NBC is coming under attack for not making it clear that some of the firework displays shown in the Opening Ceremony were special effects and not actually fireworks. The “footprints through history” viewers saw Friday night on television, for example, were not actually exploding over Beijing; they were digital animations created by Chinese technophiles to create an illusion. The “footage” was even made to shake as though the footprints were being filmed from a helicopter. The Chinese distributed the film to media outlets for broadcast and apparently many viewers were fooled. NBC not only did not make it very clear that the home audience was watching a film, the on-air broadcasters didn’t seem to really understand it themselves. Matt Lauer said: "You're looking at a cinematic device employed by Zhang Yimou here. This is actually almost animation. A footstep a second, 29 in all, to signify the 29 Olympiads." [As a reporter on NPR this morning said, “Almost animation? Well, no. That is animation.”] Meanwhile, Bob Costas said: "We said earlier that aspects of this Opening Ceremony are almost like cinema in real time. Well this is quite literally cinematic."

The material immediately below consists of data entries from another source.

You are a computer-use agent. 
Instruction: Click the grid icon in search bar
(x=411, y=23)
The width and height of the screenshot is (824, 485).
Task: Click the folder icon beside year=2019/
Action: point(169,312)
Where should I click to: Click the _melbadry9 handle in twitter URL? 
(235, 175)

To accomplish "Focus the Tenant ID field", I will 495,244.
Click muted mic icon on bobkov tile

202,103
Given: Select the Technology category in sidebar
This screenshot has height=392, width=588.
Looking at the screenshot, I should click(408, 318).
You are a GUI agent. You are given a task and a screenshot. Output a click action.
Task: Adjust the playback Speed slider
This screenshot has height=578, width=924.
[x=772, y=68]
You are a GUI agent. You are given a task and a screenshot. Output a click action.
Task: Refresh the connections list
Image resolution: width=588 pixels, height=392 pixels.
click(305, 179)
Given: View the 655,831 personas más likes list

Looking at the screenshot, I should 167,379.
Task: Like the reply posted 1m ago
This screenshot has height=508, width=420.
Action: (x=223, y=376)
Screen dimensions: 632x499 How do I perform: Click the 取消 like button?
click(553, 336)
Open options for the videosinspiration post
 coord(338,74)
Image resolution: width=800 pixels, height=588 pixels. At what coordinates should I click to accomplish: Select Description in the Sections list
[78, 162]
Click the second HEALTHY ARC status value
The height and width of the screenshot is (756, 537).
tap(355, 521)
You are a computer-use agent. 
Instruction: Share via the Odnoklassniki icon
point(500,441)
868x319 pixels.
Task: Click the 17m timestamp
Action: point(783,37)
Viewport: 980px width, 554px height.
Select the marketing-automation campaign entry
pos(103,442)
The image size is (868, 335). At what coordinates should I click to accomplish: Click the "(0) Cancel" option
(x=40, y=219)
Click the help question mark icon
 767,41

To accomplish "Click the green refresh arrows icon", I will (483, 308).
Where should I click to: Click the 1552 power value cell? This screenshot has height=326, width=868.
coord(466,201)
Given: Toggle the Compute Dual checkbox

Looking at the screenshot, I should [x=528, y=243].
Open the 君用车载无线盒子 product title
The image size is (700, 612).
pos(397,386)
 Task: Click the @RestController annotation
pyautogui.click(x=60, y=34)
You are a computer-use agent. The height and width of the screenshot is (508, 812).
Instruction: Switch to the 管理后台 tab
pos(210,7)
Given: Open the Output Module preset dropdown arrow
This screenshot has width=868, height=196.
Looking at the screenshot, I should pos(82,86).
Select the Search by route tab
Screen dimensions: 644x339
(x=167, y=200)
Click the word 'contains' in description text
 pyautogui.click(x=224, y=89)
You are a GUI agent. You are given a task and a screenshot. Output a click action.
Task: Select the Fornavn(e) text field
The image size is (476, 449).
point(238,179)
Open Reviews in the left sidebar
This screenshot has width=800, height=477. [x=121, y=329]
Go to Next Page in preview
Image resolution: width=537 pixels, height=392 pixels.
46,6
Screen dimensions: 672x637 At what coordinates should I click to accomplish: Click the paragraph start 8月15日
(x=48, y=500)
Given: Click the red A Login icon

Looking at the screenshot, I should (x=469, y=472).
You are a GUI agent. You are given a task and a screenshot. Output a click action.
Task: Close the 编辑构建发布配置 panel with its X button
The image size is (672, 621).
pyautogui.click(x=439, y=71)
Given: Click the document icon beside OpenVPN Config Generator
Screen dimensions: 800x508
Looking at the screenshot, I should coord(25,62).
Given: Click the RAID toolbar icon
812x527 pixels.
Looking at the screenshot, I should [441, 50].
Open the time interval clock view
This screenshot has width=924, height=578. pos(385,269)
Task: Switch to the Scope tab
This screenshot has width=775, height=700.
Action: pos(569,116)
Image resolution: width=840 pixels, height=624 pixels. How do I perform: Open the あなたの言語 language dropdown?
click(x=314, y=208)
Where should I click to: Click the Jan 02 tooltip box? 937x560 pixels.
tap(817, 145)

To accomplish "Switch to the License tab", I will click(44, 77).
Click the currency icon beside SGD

I don’t specifically remember these lines from Friday night, but I do remember at some point understanding that these were not really fireworks I was watching. In fact, I feel like the CGI was pretty evident. Nevertheless, NBC obviously could have made it crystal clear and didn’t (though it seems to me that Costas’s “quite literally cinematic” comment speaks for itself). Ultimately though, I don’t think there was any great cabal here, just a lot of—understandably—heightened sensitivity to any kind of obfuscation from NBC or China.
It didn’t help that NBC’s “live” time stamps are tricky to understand given the time difference in China and then again between the U.S. East and West coasts. All in all, however, I find these to be supremely minor blemishes on the Peacock’s otherwise excellent coverage.